** start Recorded information **

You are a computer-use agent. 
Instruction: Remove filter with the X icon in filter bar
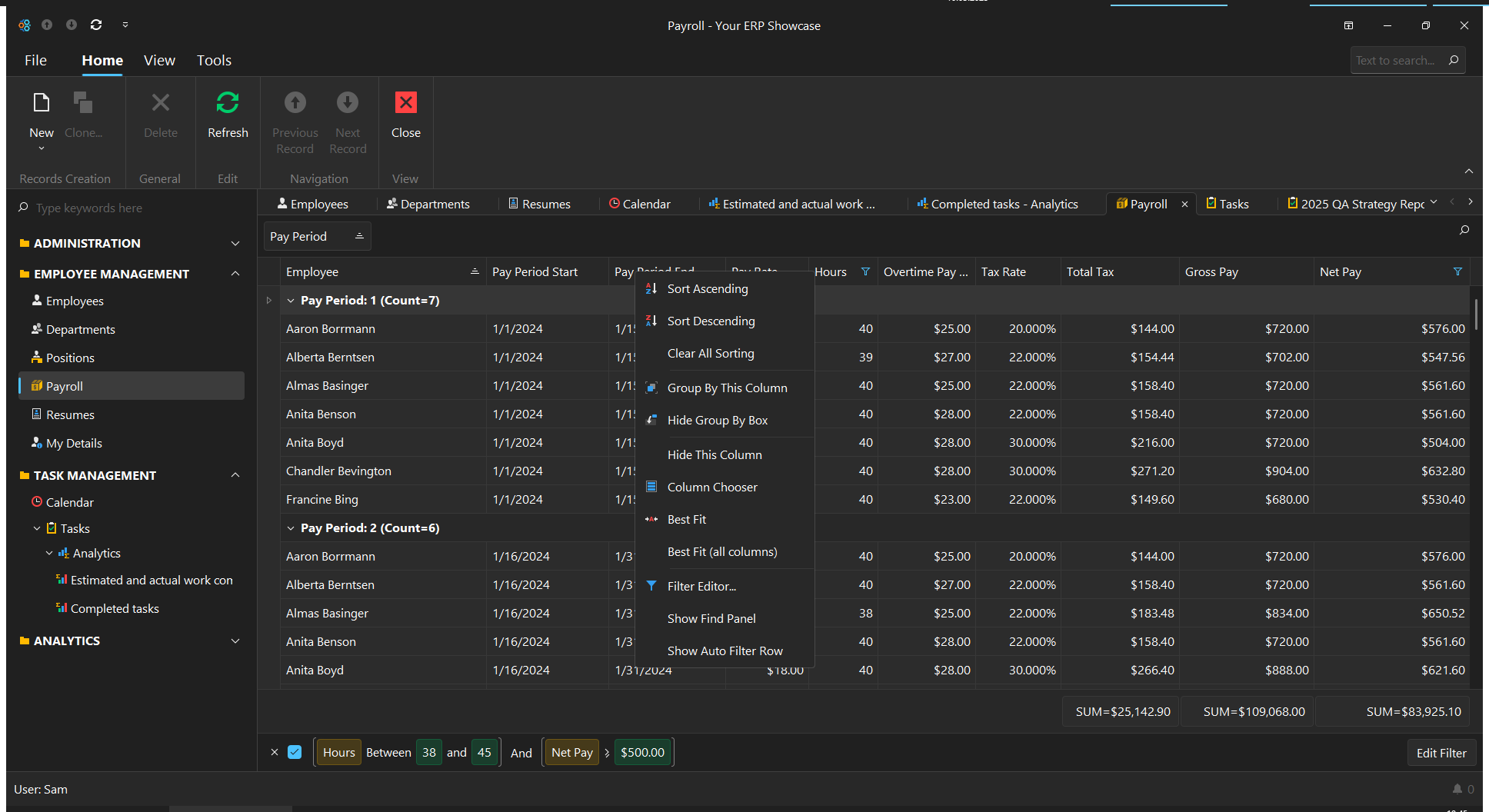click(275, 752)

** end Recorded information **
** start Recorded information **

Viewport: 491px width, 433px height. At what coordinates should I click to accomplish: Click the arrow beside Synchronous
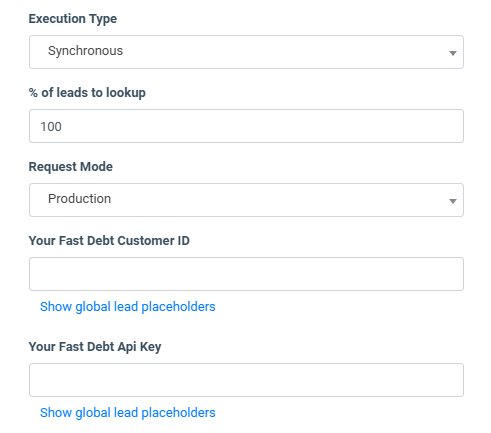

** end Recorded information **
** start Recorded information **

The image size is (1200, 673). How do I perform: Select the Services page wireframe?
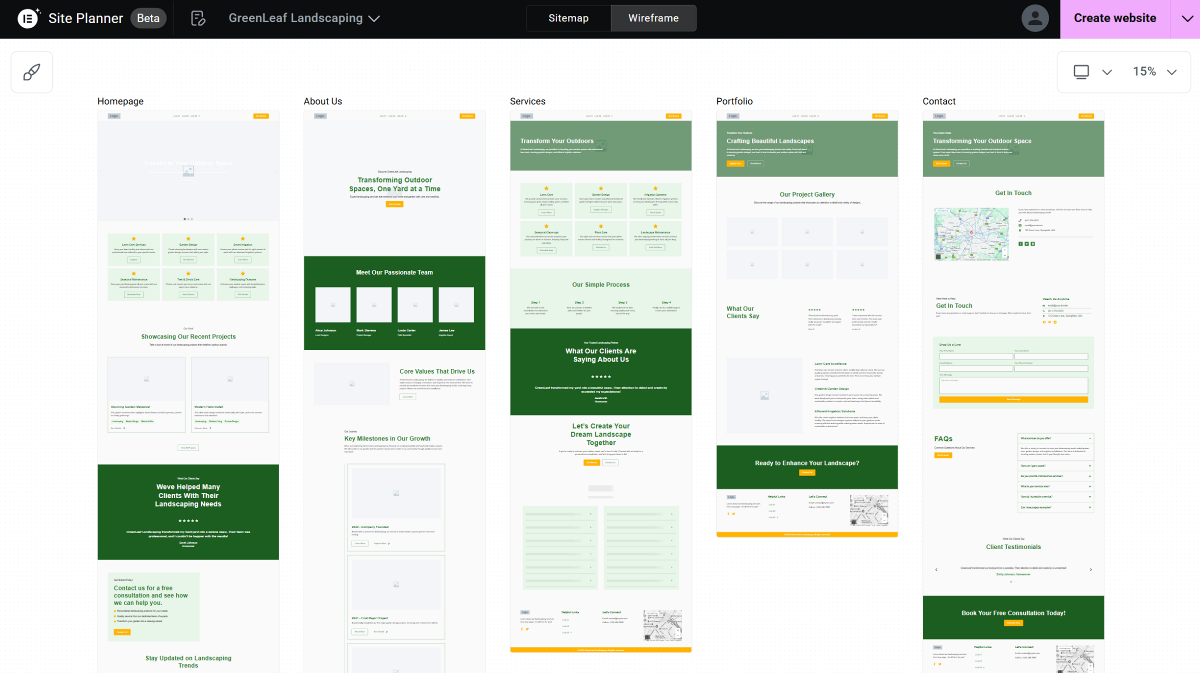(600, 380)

** end Recorded information **

■ Goal
Rewrite the lines beginning with the one that contains "You are a computer-use agent." and continuing through the one that contains "click(275, 752)", with "X icon" changed to "close icon" and everything else left as it is. Omit the pictures from your answer.

■ Reply to the exercise
You are a computer-use agent. 
Instruction: Remove filter with the close icon in filter bar
click(275, 752)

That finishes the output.